As Janet says, when they enter the house, "There's something unhealthy
here!" In the end the Translvanians turn out to be just as prudish
about sex as their earthbound counterpoints when Riff Raff and Magenta
return, dressed in silver underwear, and inform Frank-N-Furter that his
"lifestyle's too extreme." A puritanical scientist concurs with
their judgment and insists that "society must be protected."
But
Rocky is anything but
a stuffy satire and some might say I am reading too much into this goofy
movie. But these underlying themes are there for all to see, disguised
as outrageous entertainment. During the 70s, artists like David
Bowie were redefining gender roles, and Rocky
takes these experiments to their logical conclusion. The film flopped
on its first release but a few years later it gained notoriety on the
midnight show circuit as audiences turned it into a complex piece of performance
art. Many who were confused about their sexuality would find solace with
an audience who was being told "Don't Dream it. Be it."
25 years later, Rocky
still endures because of its clever premise, its catchy songs and its
dynamic casting. Tim Curry, who originated the role on the London stage,
is divinely decadent as Dr. Frank-N-Furter. Barry Bostwick and Susan
Sarandon are terrific as the young innocents, while Meatloaf almost
steals the show as Eddie during his one scene as a rock and roll hooligan
who once shared Frank's bed.
DVD
collectors will be happy to know that Rocky
has just made its DVD debut with a two-disc set that is
loaded with extras. Disc 1 features pristine widescreen stereo transfers
of both the American and British versions. (This reviewer prefers the
British rendering because the deletion of the song "Super Heroes"
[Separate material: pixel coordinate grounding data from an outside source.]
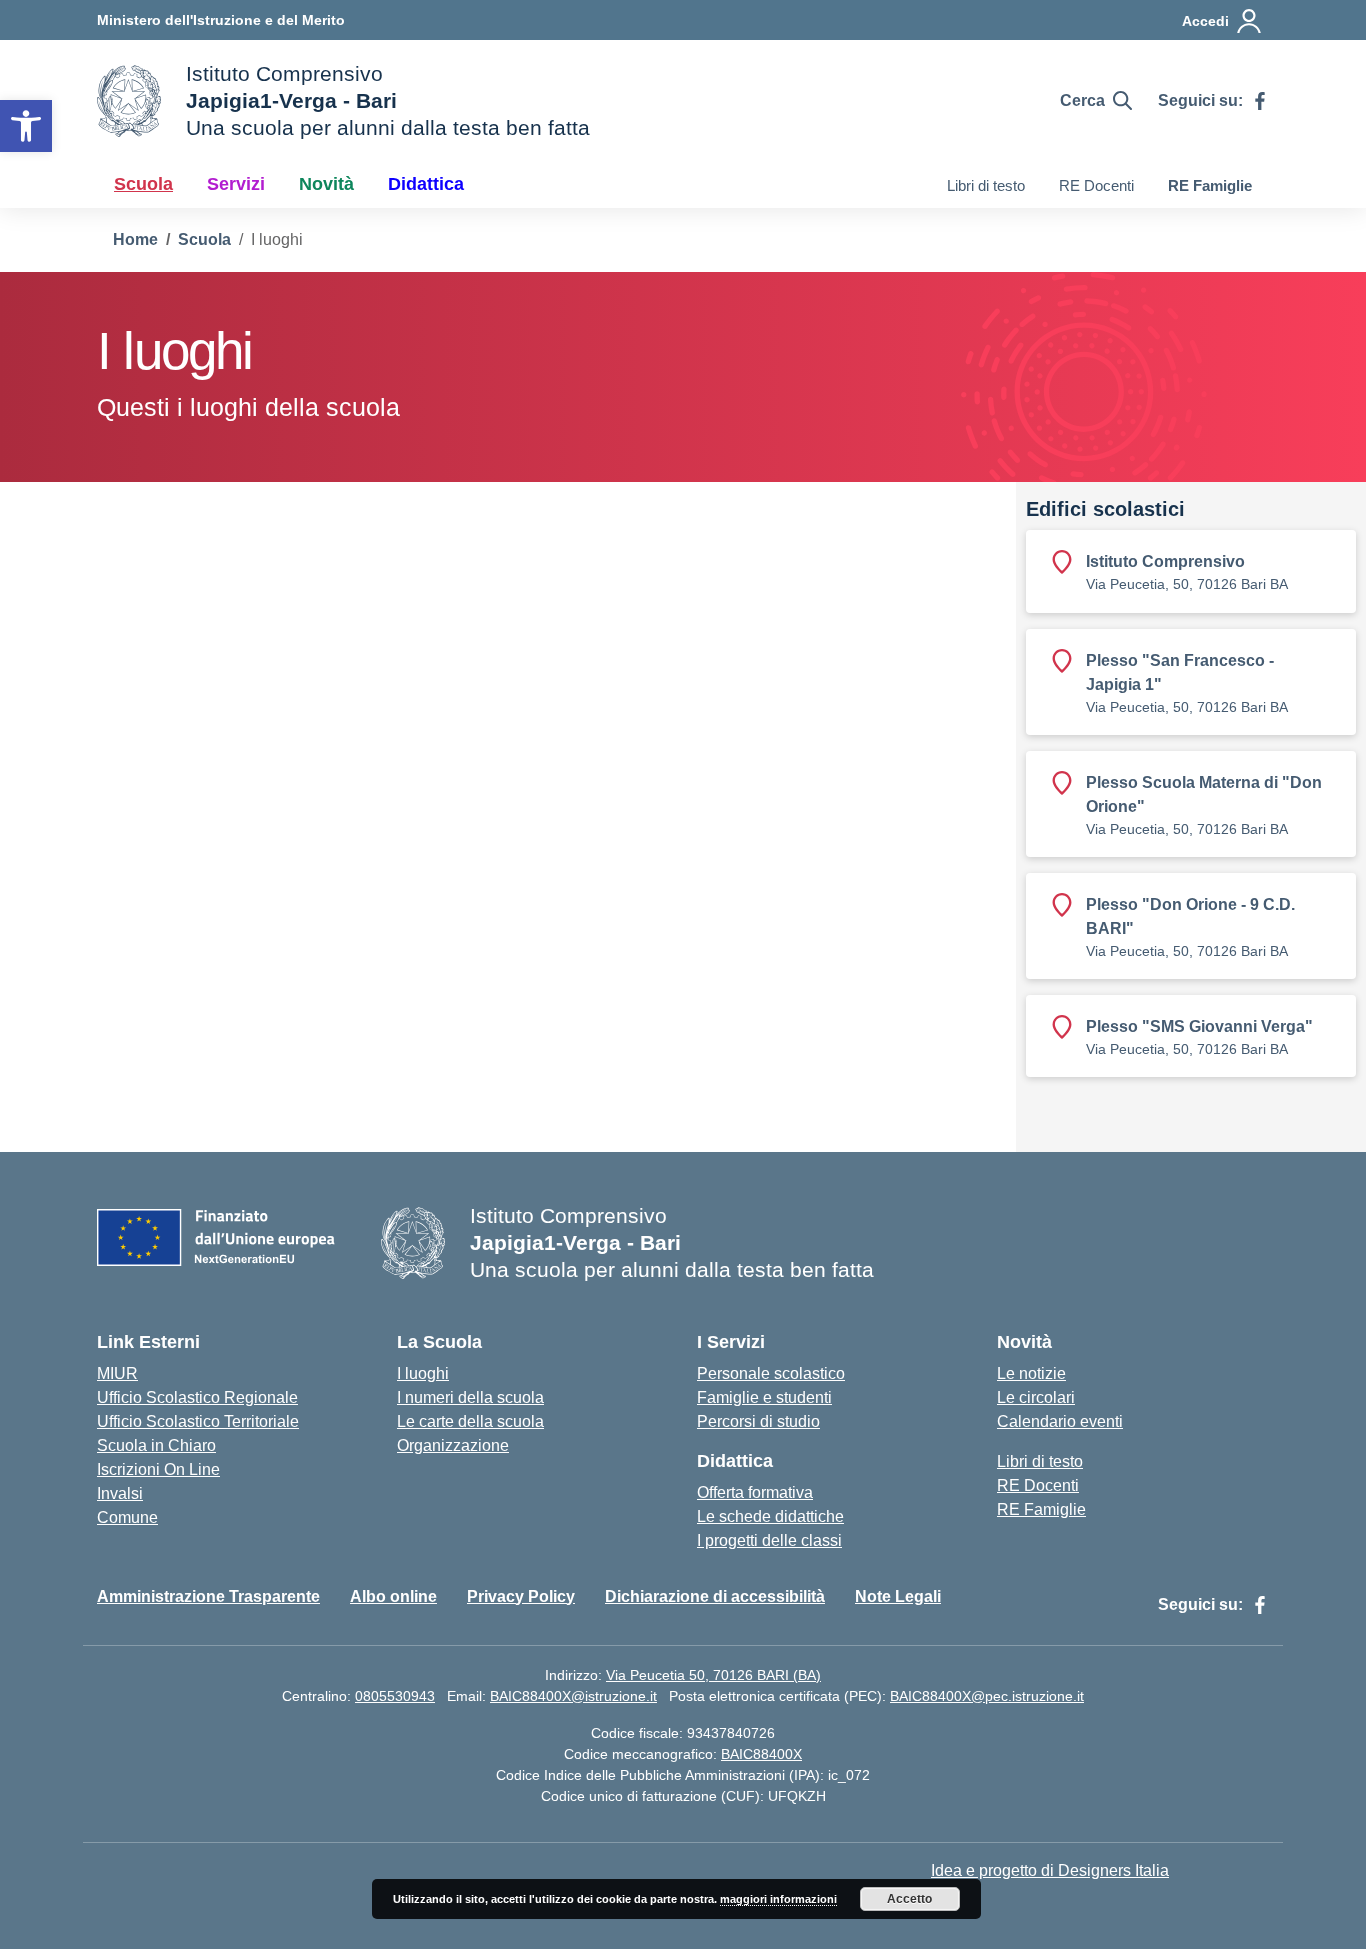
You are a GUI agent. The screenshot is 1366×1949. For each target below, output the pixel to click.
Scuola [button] (143, 184)
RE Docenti (1096, 185)
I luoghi (423, 1373)
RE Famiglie (1210, 185)
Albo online (393, 1596)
from the American cut destroys the pace of the ending). Extras include
a running commentary with writer Richard OŐBrien (Riff Raff) and Patricia
Quinn (Magenta) as they reminisce about both the stage and screen versions.
Also included are
"easter eggs" which will take a viewer to clips of audience
participation in a movie theater, as well as prompting when to throw rice
and toilet paper at your television screen. A third audio track attempts
to re-create the theatrical experience (with limited success) by having
an actual audience yell their own lines of dialogue to augment the film.
The second disc includes a VH-1 documentary as well as videos, trailers,
and interviews with most of the castmembers. Tim Curry is strangely absent
from most of these proceedings and that is my only quibble with the discs.
This will make a great stocking stuffer for any Rocky
fans on your Christmas list.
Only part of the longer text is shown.